The FTC has repeatedly recognized “the critical importance of patient health and safety, and [ ] defer[s] to state legislators to determine the best balance of policy priorities and to define the appropriate scope of practice for APRNs and other health care providers.”  Nonetheless, the FTC argues that “undue regulatory restrictions on APRN practice can impose significant competitive costs on patients and third-party payors, and may frustrate the development of innovative and effective models of team-based health care.”

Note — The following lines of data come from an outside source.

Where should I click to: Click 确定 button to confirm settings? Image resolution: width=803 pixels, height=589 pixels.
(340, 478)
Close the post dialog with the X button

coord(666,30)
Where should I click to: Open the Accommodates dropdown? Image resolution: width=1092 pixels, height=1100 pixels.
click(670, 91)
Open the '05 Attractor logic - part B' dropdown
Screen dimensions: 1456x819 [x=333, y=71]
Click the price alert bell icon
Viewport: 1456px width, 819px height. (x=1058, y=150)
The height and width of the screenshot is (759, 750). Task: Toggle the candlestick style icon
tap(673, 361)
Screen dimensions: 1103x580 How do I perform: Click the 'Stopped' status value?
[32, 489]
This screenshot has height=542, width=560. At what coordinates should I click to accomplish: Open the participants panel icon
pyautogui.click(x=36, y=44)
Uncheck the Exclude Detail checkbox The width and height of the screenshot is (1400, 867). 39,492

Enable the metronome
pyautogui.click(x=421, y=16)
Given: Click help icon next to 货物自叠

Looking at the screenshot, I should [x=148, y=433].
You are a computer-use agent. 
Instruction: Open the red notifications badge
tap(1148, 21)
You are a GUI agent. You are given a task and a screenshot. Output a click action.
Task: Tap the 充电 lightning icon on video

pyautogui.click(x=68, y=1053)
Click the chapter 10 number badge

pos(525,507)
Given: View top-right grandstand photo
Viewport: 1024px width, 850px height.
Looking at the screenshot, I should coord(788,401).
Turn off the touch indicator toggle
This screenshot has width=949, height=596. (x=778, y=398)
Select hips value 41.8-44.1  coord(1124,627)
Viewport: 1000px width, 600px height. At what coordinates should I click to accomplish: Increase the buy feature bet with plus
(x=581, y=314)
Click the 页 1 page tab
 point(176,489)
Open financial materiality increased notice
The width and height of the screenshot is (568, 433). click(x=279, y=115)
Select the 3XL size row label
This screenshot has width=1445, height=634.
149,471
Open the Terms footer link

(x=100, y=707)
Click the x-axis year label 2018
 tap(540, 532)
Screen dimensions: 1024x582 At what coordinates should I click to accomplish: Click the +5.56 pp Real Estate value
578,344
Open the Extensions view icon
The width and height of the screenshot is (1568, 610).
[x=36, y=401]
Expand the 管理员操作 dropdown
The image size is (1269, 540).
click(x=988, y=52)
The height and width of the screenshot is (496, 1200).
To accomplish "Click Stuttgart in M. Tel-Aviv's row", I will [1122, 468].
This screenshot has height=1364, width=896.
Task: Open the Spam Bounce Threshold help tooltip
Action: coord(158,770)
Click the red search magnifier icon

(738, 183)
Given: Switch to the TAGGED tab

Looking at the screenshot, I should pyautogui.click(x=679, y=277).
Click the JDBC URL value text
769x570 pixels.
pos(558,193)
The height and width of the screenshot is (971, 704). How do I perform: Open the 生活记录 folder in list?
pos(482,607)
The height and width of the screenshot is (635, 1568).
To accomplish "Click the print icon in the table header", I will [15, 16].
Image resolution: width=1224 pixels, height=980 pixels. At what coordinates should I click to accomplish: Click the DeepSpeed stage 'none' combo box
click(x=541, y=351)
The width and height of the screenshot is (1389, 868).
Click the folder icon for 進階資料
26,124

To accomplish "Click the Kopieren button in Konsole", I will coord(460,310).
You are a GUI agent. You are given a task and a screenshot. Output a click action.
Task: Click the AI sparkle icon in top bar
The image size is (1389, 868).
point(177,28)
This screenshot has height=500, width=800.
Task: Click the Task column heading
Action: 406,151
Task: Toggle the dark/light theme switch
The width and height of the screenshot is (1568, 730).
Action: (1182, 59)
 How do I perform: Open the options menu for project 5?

The West Virginia proposal would allow an APRN to be licensed by either the Board of Medicine or Osteopathic Medicineto prescribe medicine without the formal collaborative written agreement with a physician as currently required if that APRN: i) [h]as at least five years of clinical prescribing experience in a collaborative arrangement with a physician; ii) is working solely in an area that has been designated … as a Health Professional Shortage Area; and iii) has a recommendation from his or her collaborative physician which recommends that the [APRN] be permitted to prescribe without a collaborative arrangement.

The FTC cautioned here that although the modifications proposed in West Virginia “could benefit patients, as it would permit a route to independent prescribing, at least for some APRNs under certain conditions,” it still “raises significant competitive concerns…, first because of the many conditions and exclusions it would impose on independent APRN prescribing, and second because of the regulatory conflicts of interest that appear to be inherent in the Bill’s requirements of physician permission for and oversight of APRN prescribing.”  The FTC further commented that placing APRNs under the Boards of Medicine or Osteopathic Medicinealso “raises concerns about potential biases and conflicts of interest.”

Specifically, the FTC raised concerns that: i) regulatory constraints on APRN practice limit the ability of APRNs to expand access to primary care services and ameliorate both current and projected health care workforce shortages; ii) legal or regulatory hurdles to APRN practice may raise the costs of APRN services, thereby reducing supply and further diminishing access to basic primary care; and iii) rigid supervision [and collaborative agreement] requirements may impede, rather than foster, development of effective models of team-based care.  The FTC also discussed similar concerns for restrictions placed on specialist APRNs, such as nurse midwives and nurse anesthetists.

The FTC urged the West Virginia legislature to consider the competitive impact of the proposal and to “avoid restrictions on APRN practice that are not narrowly tailored to address well-founded patient safety concerns.”